Quase 430 empresas ingressaram na formalidade em janeiro, segundo dados da Jucea (Junta Comercial do Estado do Amazonas). Houve um maior número de estabelecimentos em relação ao mesmo período de 2010, quando registrou 325 empresas. Para o secretário geral da Junta, Edmilson Barbosa, o setor de serviços é o que mais contribui para o número de empresas abertas.
“O que observo é que há uma maior procura e abertura de empresas de serviços que buscam a Jucea. Muitas estão abrindo em função dos preparativos da Copa do Mundo”, comentou.

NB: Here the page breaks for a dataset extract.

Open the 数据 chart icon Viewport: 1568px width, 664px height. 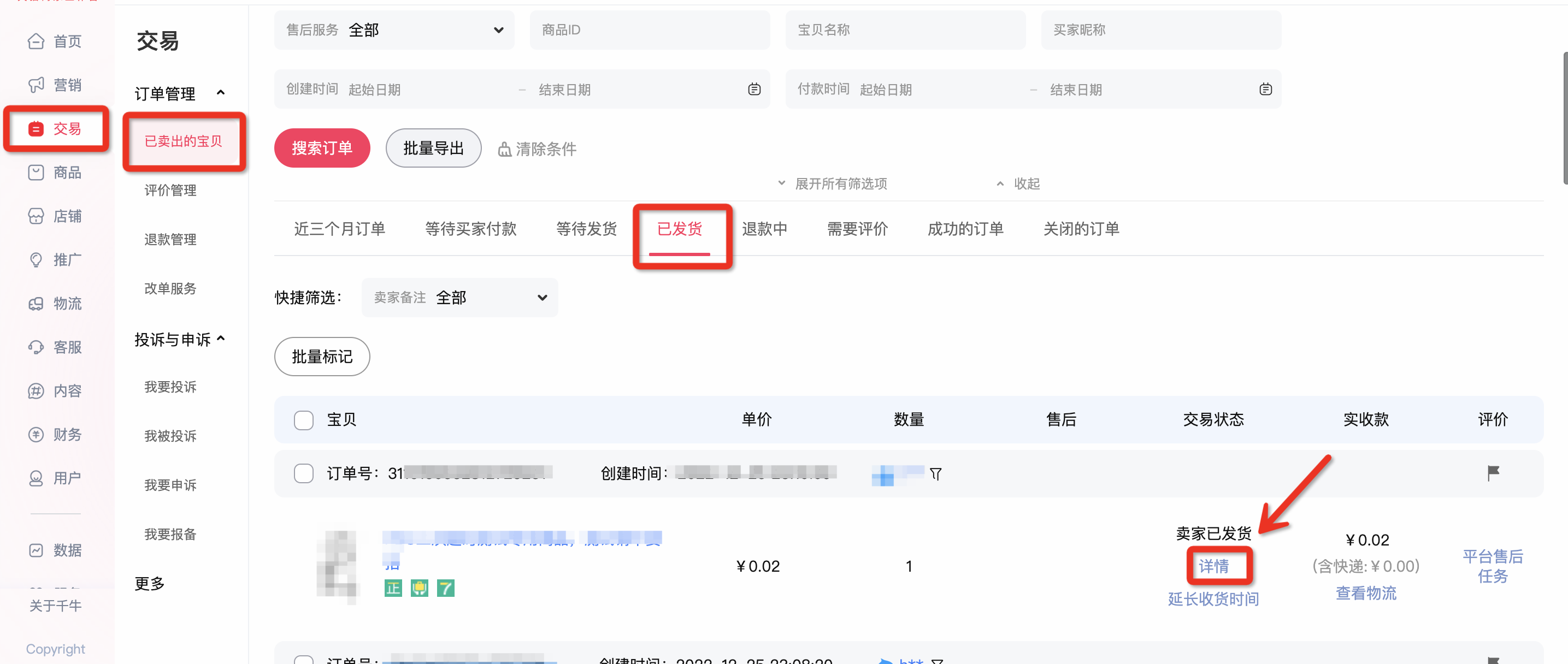[36, 549]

Já em relação ao número de empresas que fecharam as portas nesse período, ficou em torno de 110, sendo a maior parcela, 94, de empresas próprias e 16 de empresas Ltda (limitadas). No ano passado, nesta mesma época, registrou-se a extinção de 90 estabelecimentos.

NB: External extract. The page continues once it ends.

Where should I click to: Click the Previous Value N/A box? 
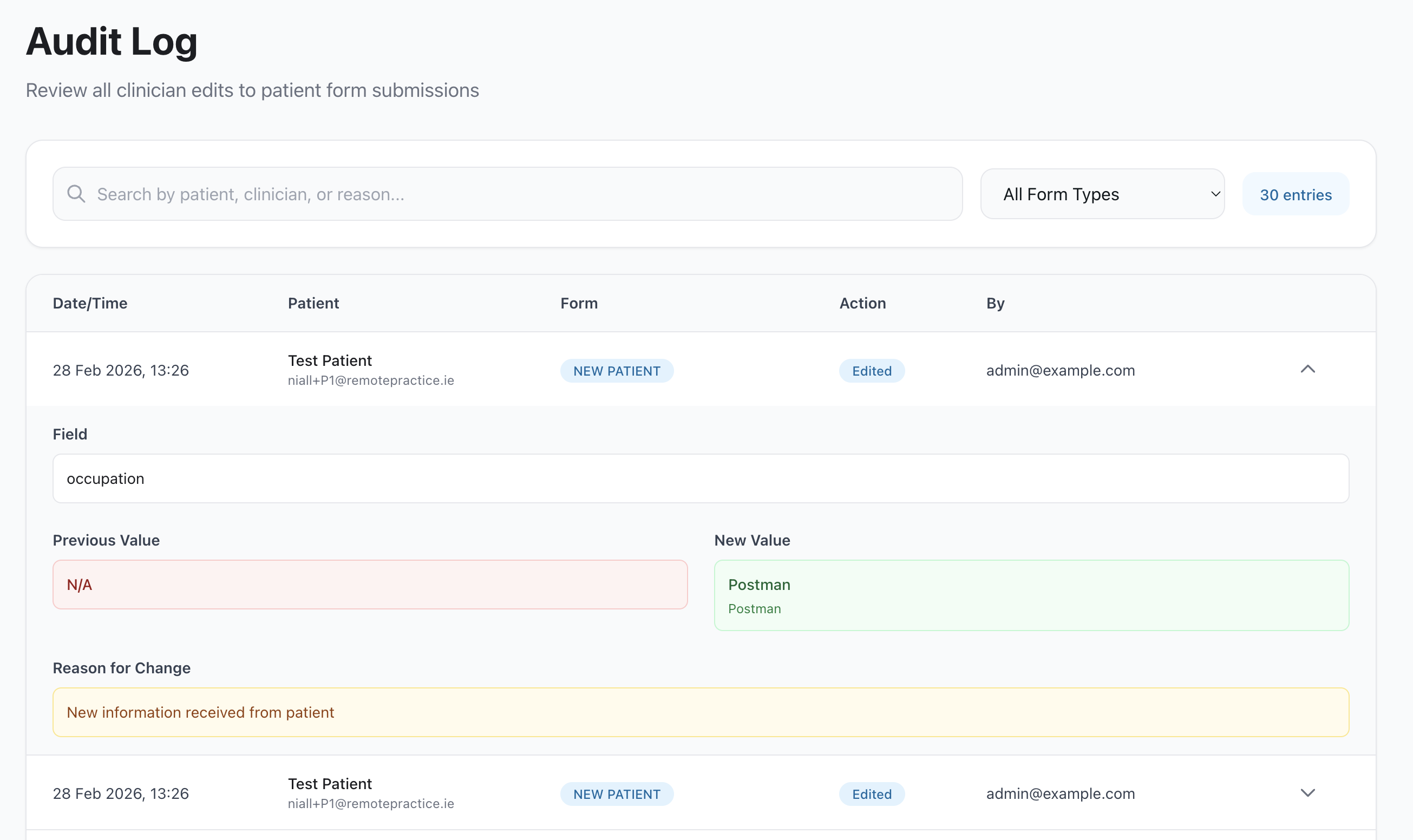pyautogui.click(x=370, y=584)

O balanço de 2010 mostra que foram registradas mais de 6.000 empresas abertas entre janeiro e dezembro e apenas 1.203 pedidos de extinção. Em 2009, o número de empresas que fecharam foi de 1.318.
“As empresas acabam não dando certo porque muitos têm o conhecimento técnico, mas não possuem a habilidade administrativa para manter uma empresa”, afirmou Barbosa.
Novos dados
Além dos 1.203 pedidos de extinção, a Jucea também incluiu mais 38 mil empresas no cadastro. O motivo foi o não cumprimento de atualizações mediante a Junta. O artigo 60 da Constituição Federal, do Código Civil, prevê que, caso a empresa não preste novos dados ao longo de 2010, ela poderá ser fechada.
Barbosa informou que em maio deverá ser feito um novo levantamento e aconselha aos empresários que não estão com seus compromissos em dia com a Jucea, a procurarem o órgão o mais rápido possível. Quem quiser legalizar o negócio deverá ir até a Junta e gastar, em média, R$ 135 com a papelada.